The University of South Africa (Pretaria, South Africa) International Piano Competition has been held annually for the past 14 years, with pianists and jury members from all over the world. This year’s competition included 30 total participants—14 in jazz piano and 16 in classical piano.
Moyer never had her eyes set on competing in a such a prestigious competition, especially since she is still so early in her professional career. “A friend of mine that had placed in the competition before suggested that I apply for it,” said Moyer. “I submitted three videos of three different styles of tunes and pieces.”
There were thousands of applicants from over 50 countries hoping to be chosen for this year’s competition. “I honestly didn’t think I would get chosen,” said Moyer. “When I found out that I was selected, I was in shock. I was honored to be part of something so special.”

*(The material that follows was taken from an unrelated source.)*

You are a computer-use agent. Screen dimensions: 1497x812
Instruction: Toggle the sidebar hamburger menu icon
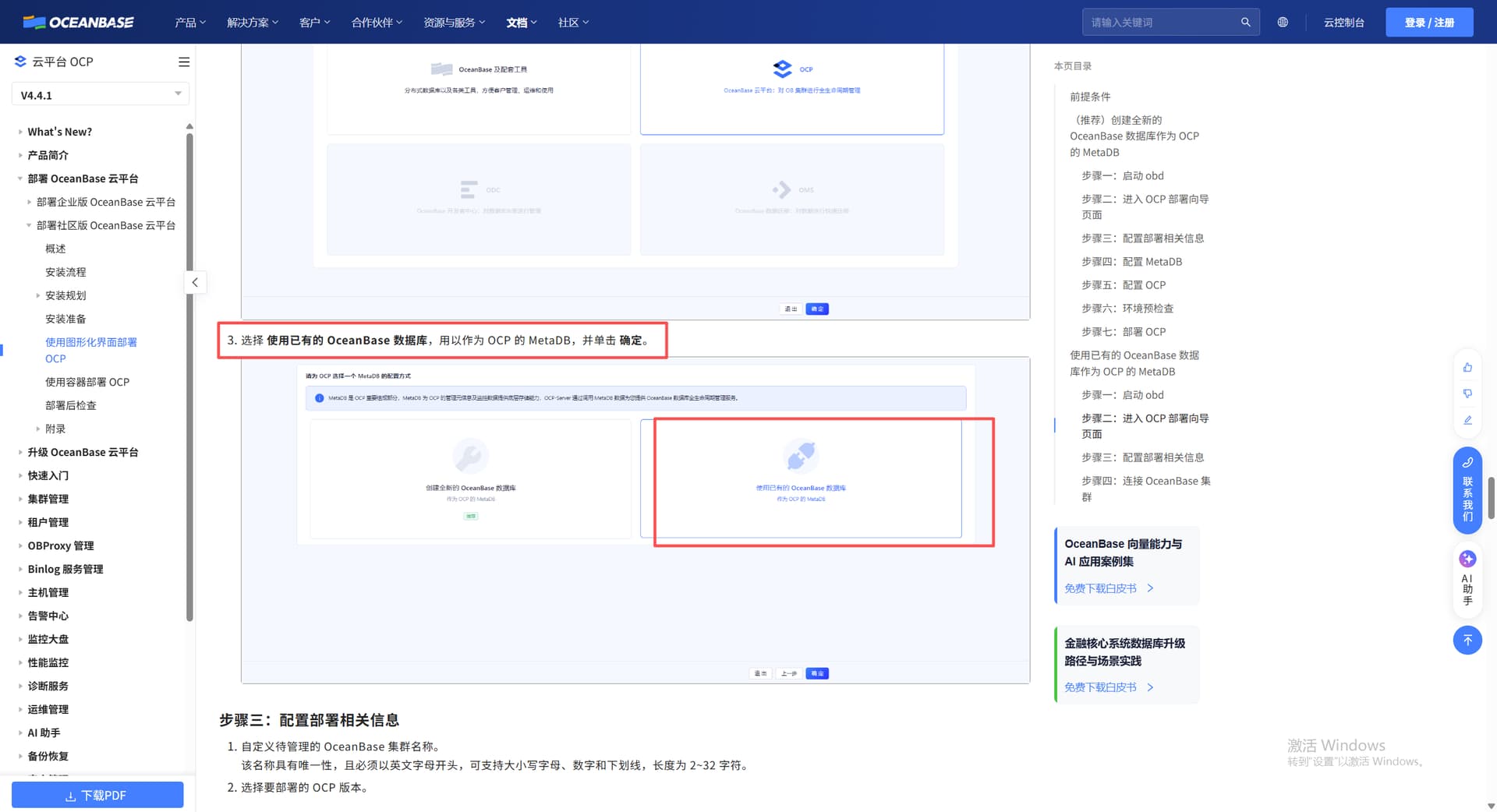pyautogui.click(x=184, y=62)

The competition, which is televised across Africa, includes four rounds and is split into two categories—jazz and classical. Solo piano pieces played during the competition included works from well-known composers John Coltrane, Theolonius Monk, and Mulgrew Miller. Competitors were also required to play a South African work by Bokani Dyer.
“Overall it was just an incredible experience,” said Moyer. “The competition was beyond words. There are so many wonderful musicians that I was able to learn from while I was there, and most of them were already touring professionally. For me to get the opportunity to learn from them, it was a big deal for me being so new to this.”

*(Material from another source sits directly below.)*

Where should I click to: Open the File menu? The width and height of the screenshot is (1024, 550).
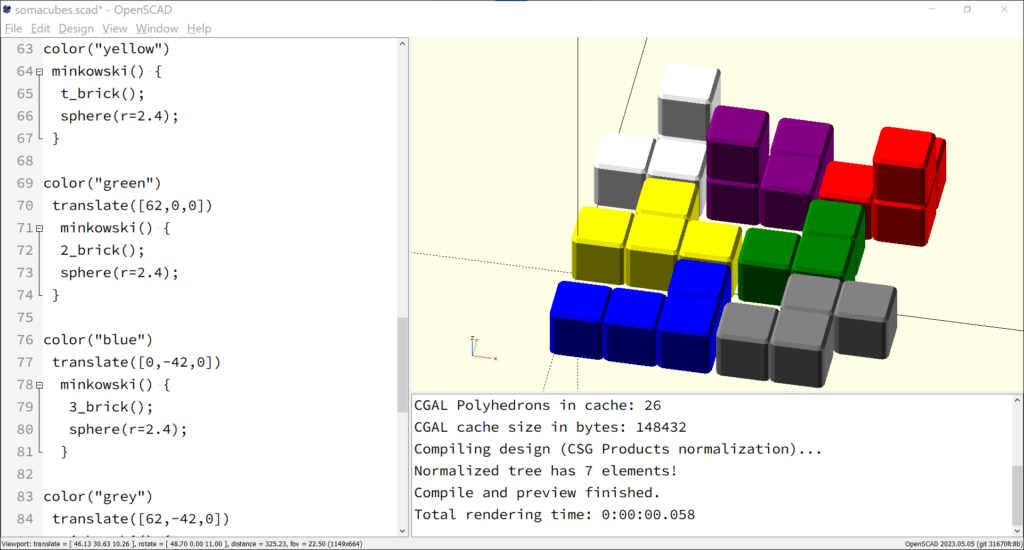coord(13,29)
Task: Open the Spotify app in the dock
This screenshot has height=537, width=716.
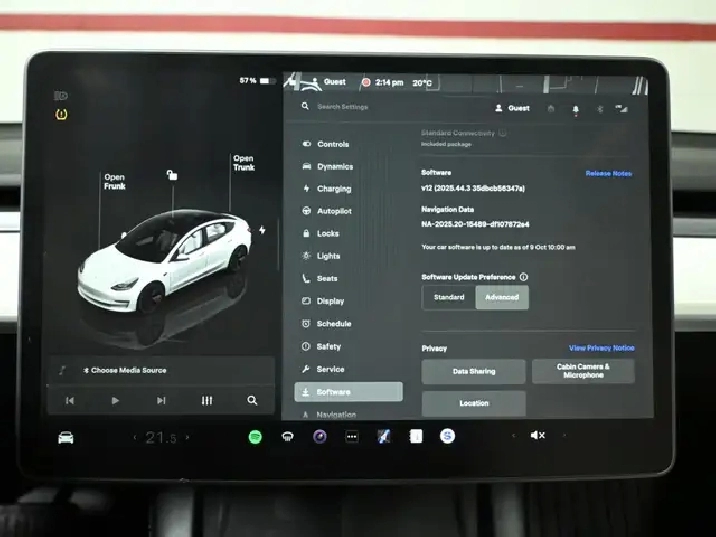Action: (255, 436)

“The competition was beyond words. There are so many wonderful musicians that I was able to learn from while I was there, and most of them were already touring professionally. For me to get the opportunity to learn from them, it was a big deal for me being so new to this.”
It wasn’t just the musical experience that Moyer will cherish, it was the cultural side, too. She was able to spend time with the other competitors, and learn about the other countries represented in the competition and the culture in South Africa.

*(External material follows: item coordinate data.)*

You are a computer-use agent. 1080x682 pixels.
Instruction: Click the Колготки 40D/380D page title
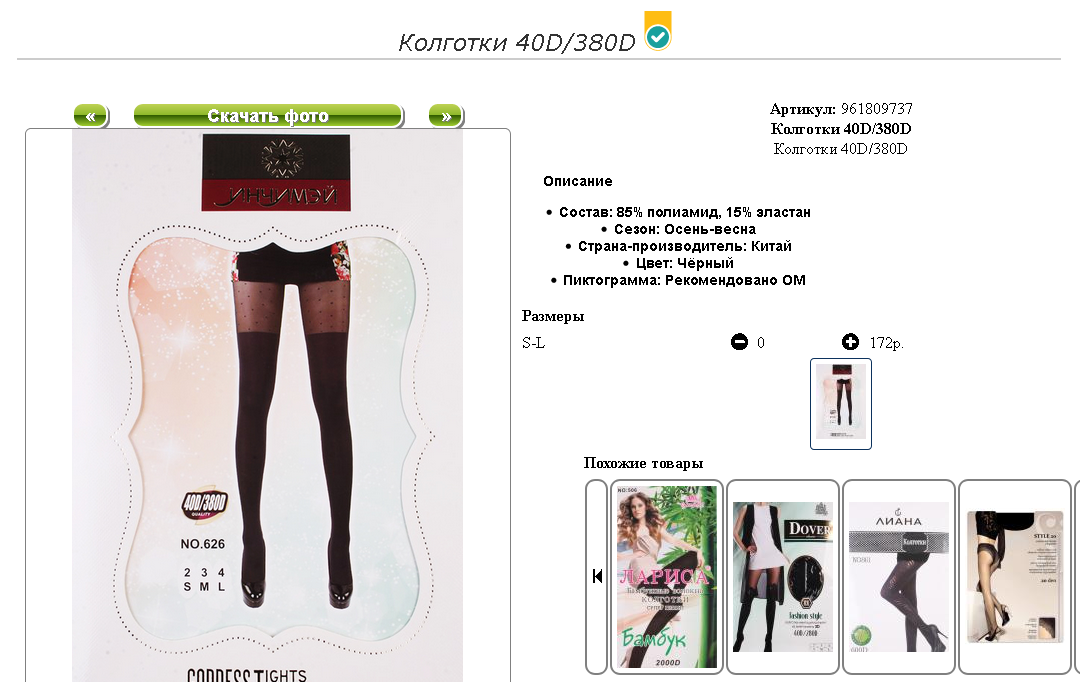tap(517, 43)
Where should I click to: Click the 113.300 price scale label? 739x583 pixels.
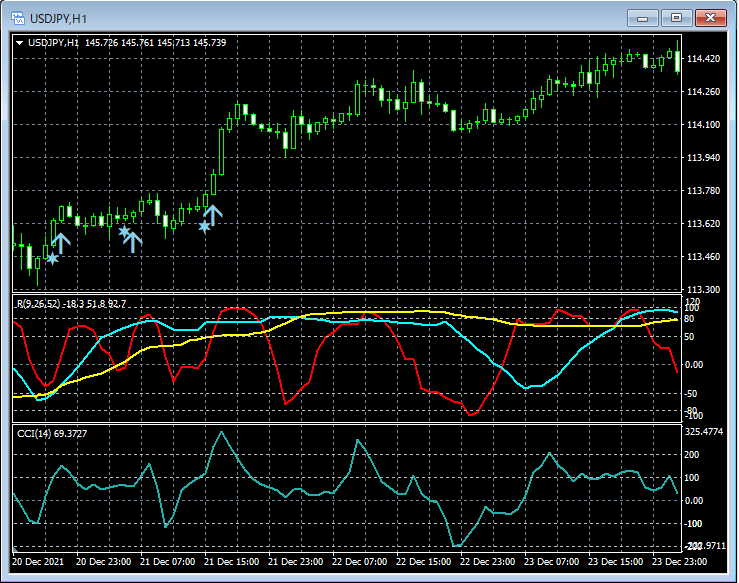(705, 290)
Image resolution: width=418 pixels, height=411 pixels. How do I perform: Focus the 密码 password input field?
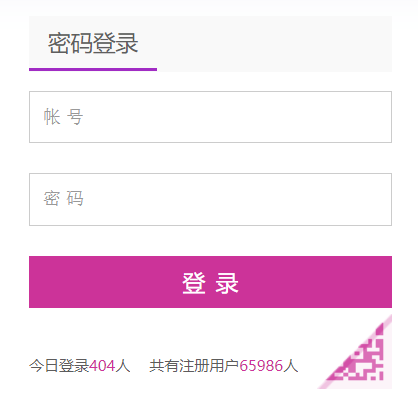[210, 199]
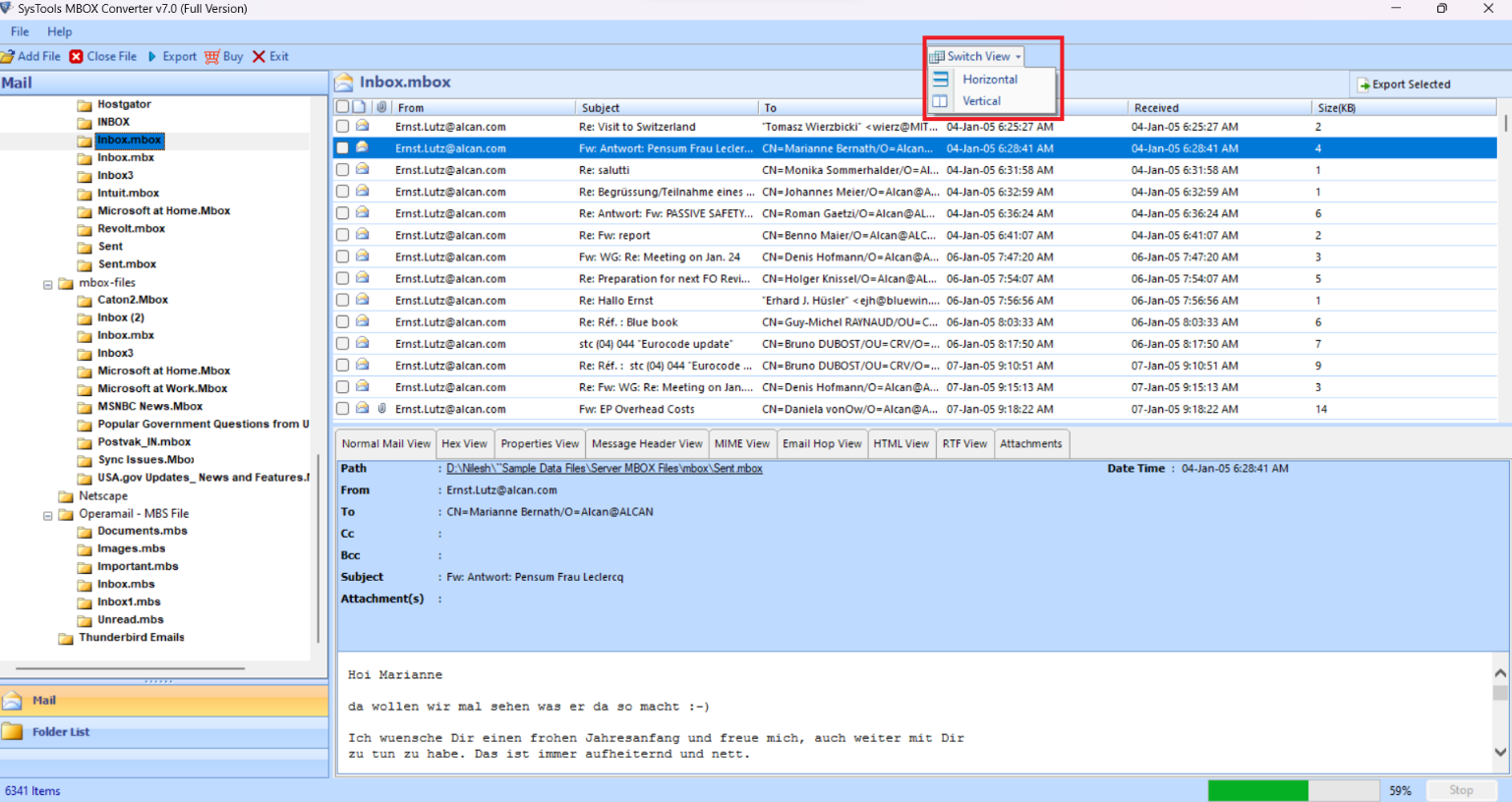
Task: Open the File menu
Action: (19, 31)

“It was really interesting to hang out with the other participants, and it was fascinating to experience all of the different cultures,” said Moyer. “I definitely made some lasting connections and still stay in touch with some of them through social media.”
Though she didn’t place in the competition, being selected after only two years playing jazz piano is an accomplishment on its own. Recently retired jazz piano faculty Donald Brown played a huge role in preparing her for both this competition and her forthcoming professional career.
“I’m so grateful for Donald Brown’s guidance and the School of Music for allowing me to experience this competition,” said Moyer. “I never expected to get this far, this fast.”
Moyer is currently living in New York as she continues her studies and career in music as an artist-in-residence and music director at Five & Dime NYC.
“It took people believing in me first and then believing in myself,” said Moyer. “You can’t wait until you think you’re ready to do something. It’s never too late to take a chance and believe in yourself.”